- Extract
Insert your pull secret you got from Red Hat earlier and replace “{“auths”:{“fake”:{“auth”: “bar”}}}”

Next create a folder “/opt/okd4/install_dir/” and ensure it is empty – so if you are repeating this step ensure you remove all files, especially hidden files.

Run the following to generate the Kubernetes manifests and ignition-configs, you may get some warnings which can be ignored:

cd /opt/okd4/install_dir/
cp /opt/okd4/configs/install-config.yaml /opt/okd4/install_dir/
openshift-install create manifests --dir=/opt/okd4/install_dir/
openshift-install create ignition-configs --dir=/opt/okd4/install_dir/

Copy the install folder to Apache:

mkdir /var/www/html/okd4
cp -R /opt/okd4/install_dir/* /var/www/html/okd4/
chown -R apache: /var/www/html/
chmod -R 755 /var/www/html/

Note the copying of files to Apache is recursive, this is because, for some reason, if you don’t include the sub-folder “auth” then the install of the control nodes, etc. will hang.

Check it is all available by going to Apache in a browser at http://192.168.205.150:8080/okd4/metadata.json

This should look like:

Now get the bare-metal bios image and sig files. Go to https://getfedora.org/en/coreos/download?tab=metal_virtualized&stream=stable

From here look for the Raw file download under “Bare Metal & Virtualized”:

Download the raw file, in my case “fedora-coreos-32.20200629.3.0-metal.x86_64.raw.xz” and put that on okd4-services in the folder “/opt/okd4/misc/”.

Next we need to get the signature file. For this click on the link on the same page “Verify signature & SHA256”, as in the earlier screenshot. This will bring up a dialog where you should click on “signature” to download the file in my case “fedora-coreos-32.20200629.3.0-metal.x86_64.raw.xz.sig” – again save on okd4-services in the folder “/opt/okd4/misc/”.

Now run the following to move it to Apache:

cd /opt/okd4/misc
cp fedora-coreos* /var/www/html/okd4/
chown -R apache: /var/www/html/
chmod -R 755 /var/www/html/

OKD nodes

You need to download the Fedora CoreOS bare metal ISO. This is available on the same page that you got the raw file. As before go to https://getfedora.org/en/coreos/download?tab=metal_virtualized&stream=stable, but this time download the ISO as below.

- Requirement
Continue the OKD installation guide from the sentence it ends on, picking up with the next step after downloading the Fedora CoreOS ISO.

- Stored data
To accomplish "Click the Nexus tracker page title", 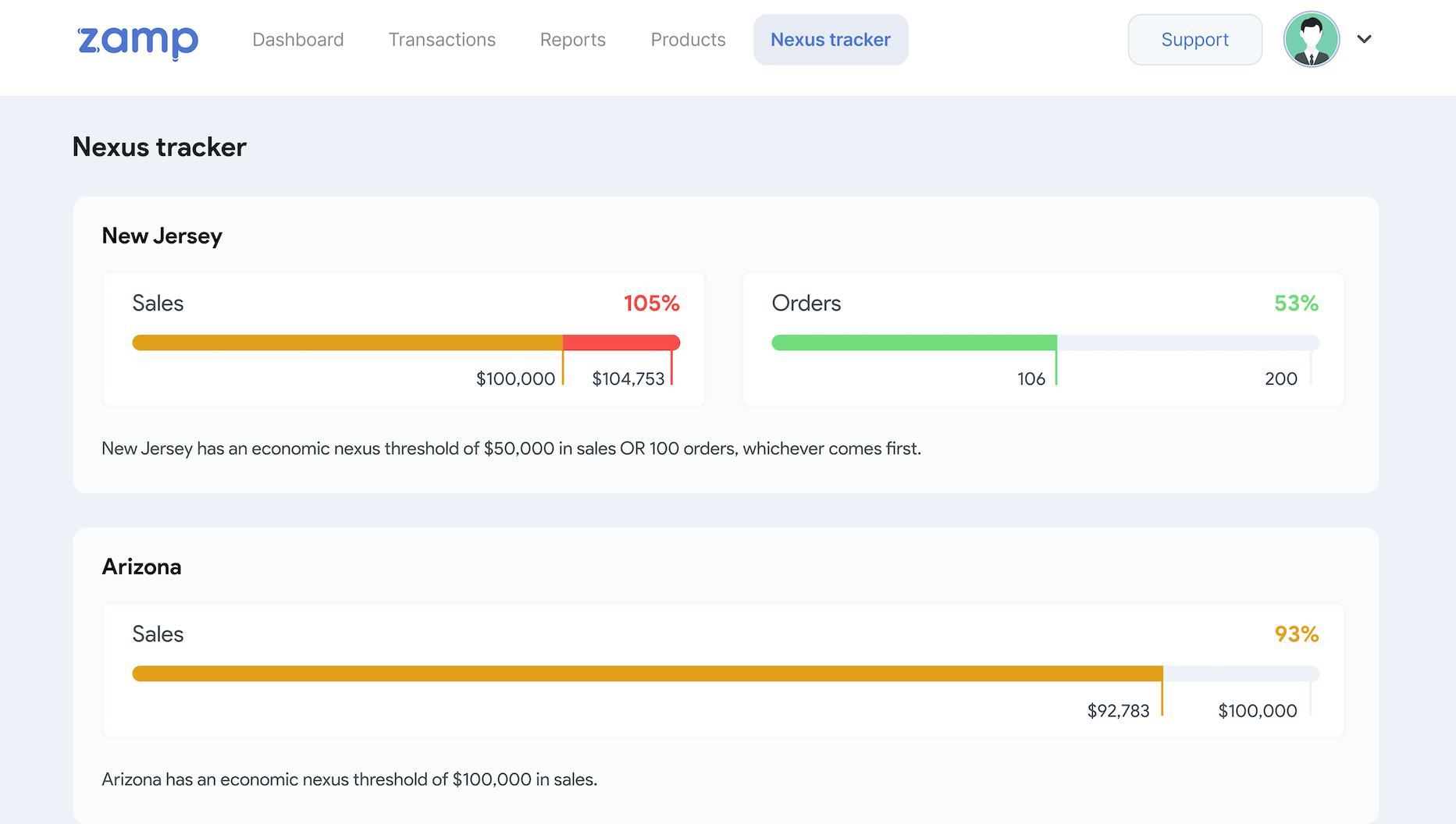I will pyautogui.click(x=158, y=147).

- Result for this task
Note that currently I am using Fedora 32 CoreOS. This is for multiple reasons which include a change to the default host name which is now ‘fedora’ rather than ‘localhost’, this breaks DHCP assigning a hostname which further breaks other things. The Fedora 32 ISO is not visible on the site. To get the F32 version get the URL to download the latest version and change the url to use “32.20200629.3.0” – this will mean changing the url in two places. So in my case the file is “fedora-coreos-32.20200629.3.0-live.x86_64.iso” which is https://builds.coreos.fedoraproject.org/prod/streams/stable/builds/32.20200629.3.0/x86_64/fedora-coreos-32.20200629.3.0-live.x86_64.iso

Create VMs for okd4-control-plane-1, okd4-bootstrap and okd4-compute-1 using the ISO you just downloaded and sizing from the table at the top of this post. Ensure you set the network adapter to “OKD VLAN20”

Start up both new VMs so we can get the MAC addresses. In my case my details were below – obviously you will get different MAC addresses:

okd4-bootstrap00:0c:29:95:bf:4b
okd4-control-plane-100:0c:29:d9:0a:dc
okd4-compute-100:0c:29:dd:a3:93

Now you need to update the DHCP settings on okd4-services. Backup and edit the file “/etc/dhcp/dhcpd.conf”.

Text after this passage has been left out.